Auf der schmalen Landzunge zwischen Garder-See und Ostsee liegt am Ufer der Lupow, die hier den Garder-See verläßt und in die Ostsee abfließt, die Gemeinde Rowe. Wo gab es ähnliches? Fischhütten auf beiden Ufern, der See auf der Landseite, Dünen und das weite Meer. Rowe war ein einsames Fischerdorf, von dem gesagt wurde, daß in ihm "Behaglichkeit und Ruhe" zu Hause wären. Ein einfacher Landweg verband Rowe mit den Nachbargemeinden Schönwalde und Wobesde.

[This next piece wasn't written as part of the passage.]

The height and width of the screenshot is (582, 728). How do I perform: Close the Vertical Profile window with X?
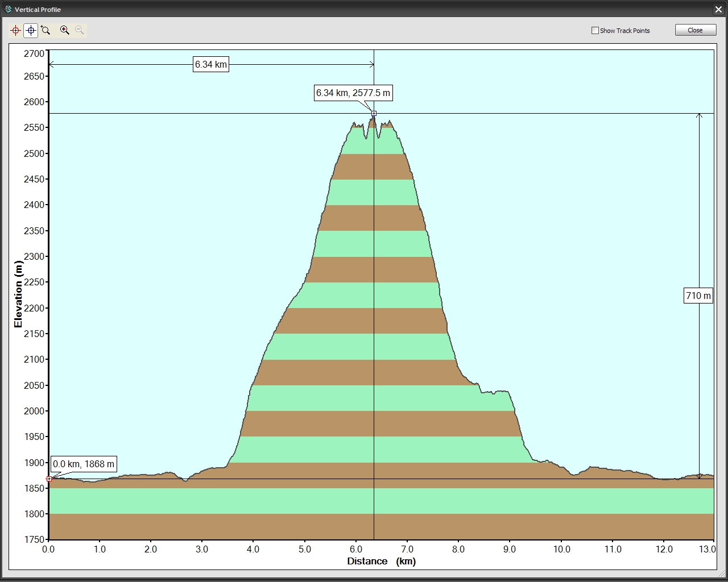tap(719, 10)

Einige Angaben über die Gemeinde Rowe aus der Zeit vor 1945 in Kurzform:

Zugehörige Ortsteile: (1) Klein Rowe.

Gemeindefläche in ha 675
Wohnbevölkerung am 17.Mai 1939 264
Zahl der Haushaltungen 78
Zahl der Wohnhäuser 1925 53
Amtsbezirk Wobesde
Standesamtsbezirk Wobesde
Gendarmeriebezirk Wobesde
Amtsgerichtsbezirk Stolp
Gemeindevorsteher 1931 Frobel
Bürgermeister 1937 Fischer und Pächter Franz Stricker
Nächste Bahnstation Wobesde
Entfernung 8,2 km
Bahnlinie Gabel-Stolpmünde (Kreisbahn)
Poststelle Wobesde
Letzte postalische Anschrift Post Wobesde über Stolp (Pom.)

Der historischen Dorfform nach ist Rowe ein Haufendorf. Es erscheint in alten Urkunden 1282 als Rou, 1493 als Roff und kaschubisch als Row. Es gab ein groten Rowe und ein lutken Roff. 1350 wurde der Ritter von Bartowitz mit dem Heringsfang in Rowe belehnt. 1493 war ein von Bandemer Besitzer und ab 1553 ein von Schwave. Dann kam Rowe zu den königlichen Dörfern, die dem Amt Stolp unterstanden. Die Bewohner ernährten sich größtenteils von der Fischerei. Sie waren von Naturaldiensten befreit und zahlten auch kein Dienstgeld. Die Prästationstabellen des Königl. Preuß. Amtes in Stolp von 1732 enthalten die Eintragung:

Fischer: Jürg. Prick, 2. Michel Piggursch, 3. Javob Kußfeldt, 4. David Höfer sen., 5. Matthes Bandemer, 6. Michel Kußfeldt, 7. Martin Woite, 8. Martin Pieper, 9. David Höfer jun., 10. Matthes Höfer, 11. Jürgen Pricke, 12. Martin Prick.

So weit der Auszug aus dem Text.